Suppose I decide that gravity can't make mass infinitely dense because particles can't have the same state. What's wrong with that?

mathman
Sep6-04, 06:13 PM
The singularity inside a black hole is a result of using only general relativity. When quantum theory is taken into account, there is no known sensible solution. In other words nobody really knows what happens inside a black hole.

Gonzolo
Sep6-04, 07:45 PM
I know no one knows, but people still always talk about singularities. Those are the answers that are seen everywhere, and I understand that, but for the time being, I choose that singularities, and wormholes etc. are completely absurd, non-satisfactory, old news, and that there has to be a quantum explanation. What I do not see is what exactly happens when we take into account QM inside a black hole, how does QM fail? What are the non-sensible solutions?

marcus
Sep7-04, 05:34 PM
I know no one knows, but people still always talk about singularities. Those are the answers that are seen everywhere, and I understand that, but for the time being, I choose that singularities, and wormholes etc. are completely absurd, non-satisfactory, old news, and that there has to be a quantum explanation. What I do not see is what exactly happens when we take into account QM inside a black hole, how does QM fail? What are the non-sensible solutions?

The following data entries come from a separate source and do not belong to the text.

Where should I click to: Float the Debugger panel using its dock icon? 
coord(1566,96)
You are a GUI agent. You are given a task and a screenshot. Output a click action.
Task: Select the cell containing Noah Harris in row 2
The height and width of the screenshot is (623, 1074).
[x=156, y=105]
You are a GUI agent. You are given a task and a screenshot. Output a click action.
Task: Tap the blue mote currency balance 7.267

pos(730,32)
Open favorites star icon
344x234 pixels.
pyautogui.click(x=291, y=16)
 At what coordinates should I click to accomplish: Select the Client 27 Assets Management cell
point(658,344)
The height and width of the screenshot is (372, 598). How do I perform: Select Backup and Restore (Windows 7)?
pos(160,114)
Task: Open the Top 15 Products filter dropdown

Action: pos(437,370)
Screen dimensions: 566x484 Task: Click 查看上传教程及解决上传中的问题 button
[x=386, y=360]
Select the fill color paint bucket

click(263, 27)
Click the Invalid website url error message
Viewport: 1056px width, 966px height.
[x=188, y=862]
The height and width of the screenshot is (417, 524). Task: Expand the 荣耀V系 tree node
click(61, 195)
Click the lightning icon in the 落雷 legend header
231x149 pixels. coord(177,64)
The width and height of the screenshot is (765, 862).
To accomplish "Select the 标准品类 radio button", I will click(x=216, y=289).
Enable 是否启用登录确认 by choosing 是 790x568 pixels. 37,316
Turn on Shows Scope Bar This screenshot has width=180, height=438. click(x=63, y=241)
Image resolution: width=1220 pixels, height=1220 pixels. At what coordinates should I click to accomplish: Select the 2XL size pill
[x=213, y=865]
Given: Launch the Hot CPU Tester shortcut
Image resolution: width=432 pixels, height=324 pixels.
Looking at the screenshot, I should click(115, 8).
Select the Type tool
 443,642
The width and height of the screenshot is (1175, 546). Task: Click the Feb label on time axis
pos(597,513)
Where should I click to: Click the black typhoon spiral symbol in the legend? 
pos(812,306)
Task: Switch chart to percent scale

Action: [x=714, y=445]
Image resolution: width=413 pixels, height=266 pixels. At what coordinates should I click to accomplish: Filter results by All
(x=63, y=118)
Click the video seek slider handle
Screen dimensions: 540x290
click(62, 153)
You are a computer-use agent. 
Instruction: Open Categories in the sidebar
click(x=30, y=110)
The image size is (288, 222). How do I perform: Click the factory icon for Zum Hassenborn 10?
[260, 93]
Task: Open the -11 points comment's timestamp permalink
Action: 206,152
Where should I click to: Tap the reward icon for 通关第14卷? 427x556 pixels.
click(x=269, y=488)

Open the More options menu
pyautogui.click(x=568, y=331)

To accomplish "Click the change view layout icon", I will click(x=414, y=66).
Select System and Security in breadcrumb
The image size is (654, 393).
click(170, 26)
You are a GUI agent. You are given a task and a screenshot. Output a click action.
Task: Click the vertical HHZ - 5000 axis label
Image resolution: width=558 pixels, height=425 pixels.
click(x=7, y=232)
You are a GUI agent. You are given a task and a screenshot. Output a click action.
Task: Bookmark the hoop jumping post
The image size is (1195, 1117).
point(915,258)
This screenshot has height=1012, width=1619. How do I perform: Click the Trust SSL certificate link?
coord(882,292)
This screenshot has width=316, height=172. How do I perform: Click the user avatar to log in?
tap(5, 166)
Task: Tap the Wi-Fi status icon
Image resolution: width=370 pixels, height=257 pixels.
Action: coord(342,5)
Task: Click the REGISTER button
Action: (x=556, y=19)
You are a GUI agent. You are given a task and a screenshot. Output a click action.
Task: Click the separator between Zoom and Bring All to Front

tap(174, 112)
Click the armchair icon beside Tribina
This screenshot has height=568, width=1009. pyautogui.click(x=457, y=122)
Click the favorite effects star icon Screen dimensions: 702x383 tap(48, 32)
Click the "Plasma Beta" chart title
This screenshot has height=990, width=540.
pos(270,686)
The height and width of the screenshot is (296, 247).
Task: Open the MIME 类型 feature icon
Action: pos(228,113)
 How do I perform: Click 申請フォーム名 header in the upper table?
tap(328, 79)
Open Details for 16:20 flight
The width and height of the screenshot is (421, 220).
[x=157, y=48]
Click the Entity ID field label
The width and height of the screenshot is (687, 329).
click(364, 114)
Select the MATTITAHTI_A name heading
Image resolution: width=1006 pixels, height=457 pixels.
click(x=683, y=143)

this year Leonardo Modesto, a student of Rovelli at Univ. Marseille, applied QM to black holes and saw that the singularity goes away.
it is not real.
in a quantized version of GR it does not exist.
Modesto paper is online at arxiv, just search by name Modesto

http://arxiv.org/

http://arxiv.org/find/grp_physics/1/au:+modesto/0/1/0/all/0/1

sol2
Sep7-04, 06:59 PM
okay.......here's a clue.


Look for the jets :confused: :smile:

Gonzolo
Sep7-04, 08:12 PM
this year Leonardo Modesto, a student of Rovelli at Univ. Marseille, applied QM to black holes and saw that the singularity goes away.
it is not real.
in a quantized version of GR it does not exist.
Modesto paper is online at arxiv, just search by name Modesto

http://arxiv.org/

http://arxiv.org/find/grp_physics/1/au:+modesto/0/1/0/all/0/1

Good! I hope Modesto is right! I'm rooting for QM! Woohoo!

chronon
Oct8-04, 11:40 AM
Hi, everybody always talks about black holes being singularities, but why does everyone always take GR's side and neglect Pauli's exclusion principle? Why do people assume gravity is stronger?

Suppose I decide that gravity can't make mass infinitely dense because particles can't have the same state. What's wrong with that?

The exclusion principle is not neglected, it is taken into account in the equation of state, leading to degeneracy pressure. This has been understood since the work of Chandrasekar in th 1930's and is central to the calculation of the properties of compact objects such as white dwarves or neutron stars. However, given a sufficiently massive object gravity will always win out in the end, leading to a black hole.

Gonzolo
Oct8-04, 01:14 PM
Thank you very much, Chronon. I will have to review this degeneracy pressure. It does ring a bell.

Chronos
Oct8-04, 04:23 PM
Permit me to add that the term singularity is used to describe where the mathematical model breaks down. Physical reality does not always respect our version of the laws of mathematics.